A settlement agreement was reached in a class-action lawsuit challenging a postcard-only mail policy at Kansas’ Wyandotte County Adult Detention Center (WCADC), while a federal district court awarded damages to a pro se prisoner challenging a similar policy at a jail in Johnson County.
The settlement involving WCADC provides that the Sheriff of Wyandotte County will amend jail policies to rescind the postcard-only restriction and allow prisoners to send and receive non-privileged correspondence in envelopes.
The new policy provides there is no volume restriction on the correspondence a prisoner may receive. It does, however, restrict the length of envelope correspondence “to one (1) piece of paper, front and back, measuring at least 7.5 inches wide by at least 10.5 inches tall.” Indigent prisoners must be provided materials and postage to send at least two pieces of non-privileged correspondence and two pieces of privileged correspondence per week.
The settlement agreement did not restrict the jail’s authority to regulate the content of correspondence, whether in envelopes or postcards. It also provided for an award of $25,000 in attorney fees to class counsel; no monetary damages were sought. The class was represented by attorneys with the ACLU Foundation of Kansas and the Social Justice Law Collective.
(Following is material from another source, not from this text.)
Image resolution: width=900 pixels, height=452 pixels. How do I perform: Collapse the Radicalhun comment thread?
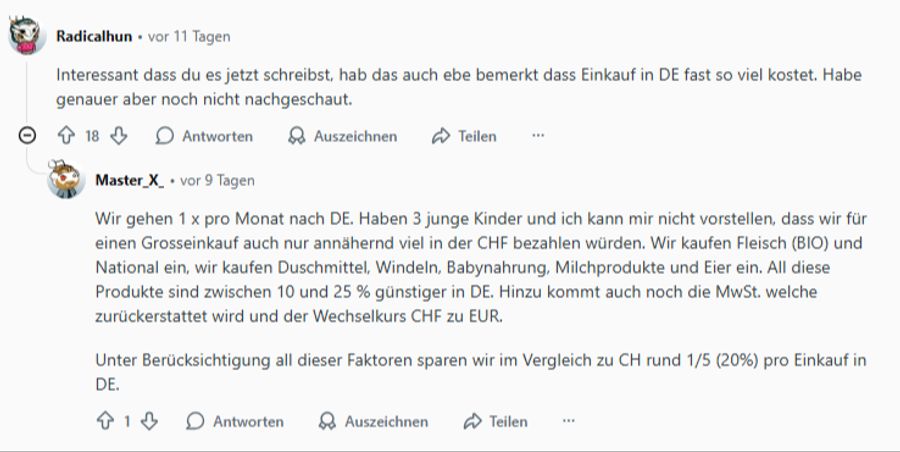[x=28, y=136]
“Writing private letters is important to inmates and their friends and families because it allows them to stay connected and to express – at length and in detail – their private concerns about family relationships, health problems, and financial issues, among other things,” Doug Bonney, Legal Director of the ACLU Foundation of Kansas, said when the suit was filed. “If this policy had been in place in Birmingham, Alabama, in 1963, Martin Luther King, Jr. could not have sent his now famous letter from the Birmingham Jail. This postcard-only policy punishes inmates as well as their friends and family for no good purpose.”
The district court overseeing the litigation approved the settlement provisions on February 20, 2015. See: Jackson v. Ash, U.S.D.C. (D. Kan.), Case No. 2:13-cv-02504-EFM-JPO.
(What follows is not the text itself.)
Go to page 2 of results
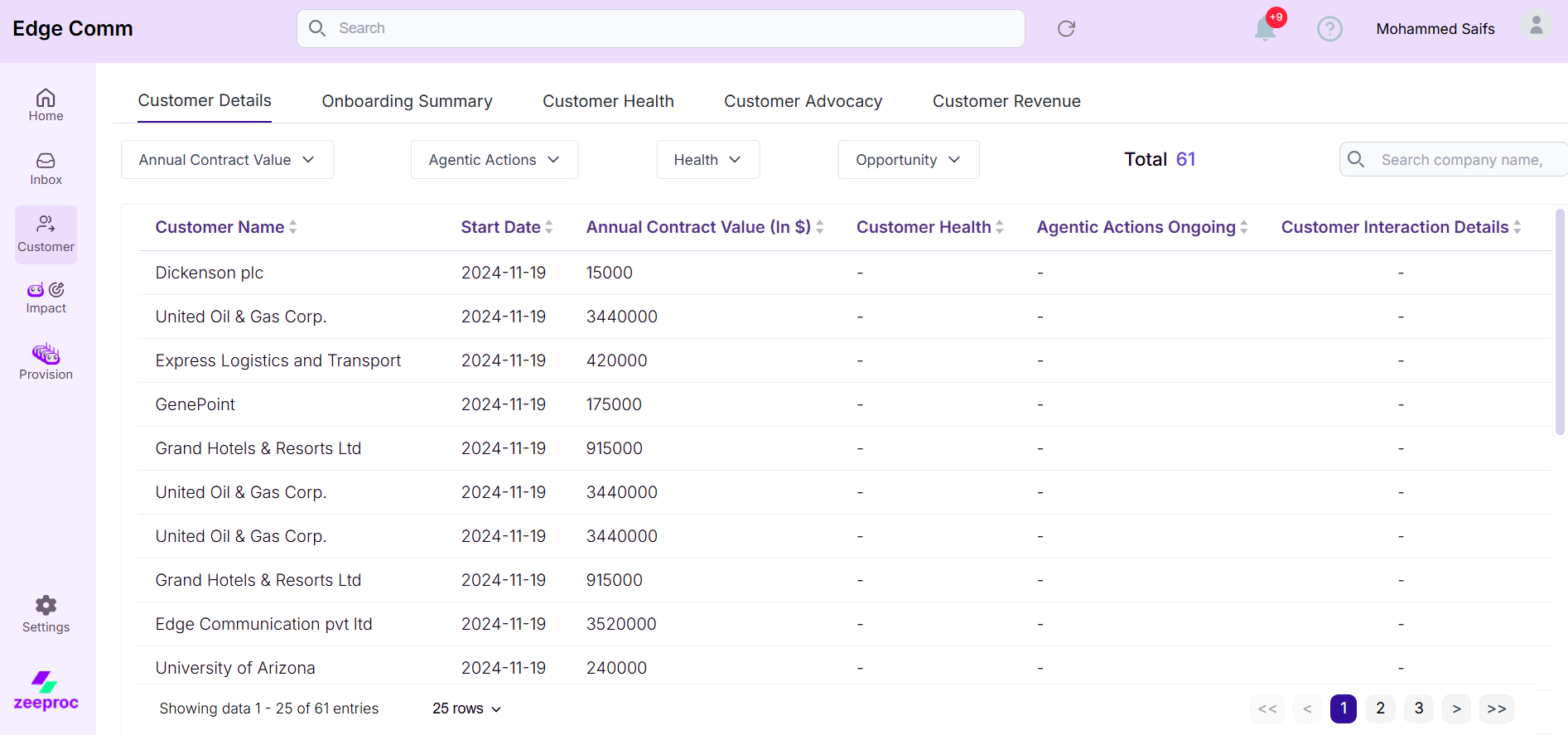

Meanwhile, another Kansas federal district court held a postcard-only policy at the Johnson County Adult Detention Center (JCADC) violated the First Amendment, and awarded $200 in damages.
JCADC pretrial detainee Nicholas A. Cox filed a civil rights action in 2012 alleging four claims for relief. The parties moved for summary judgment after a period of discovery.
In count three, Cox challenged the incoming mail policy at the jail, which was changed in 2009. The new policy provided that only postcards, privileged mail and preapproved letters would be accepted for incoming mail. Privileged mail was defined as “mail received from licensed attorneys.” Any incoming non-privileged mail in violation of the policy was returned to the sender without notice to the detainee, but an explanation of the rejection was provided; the explanation did not list an address for the sender.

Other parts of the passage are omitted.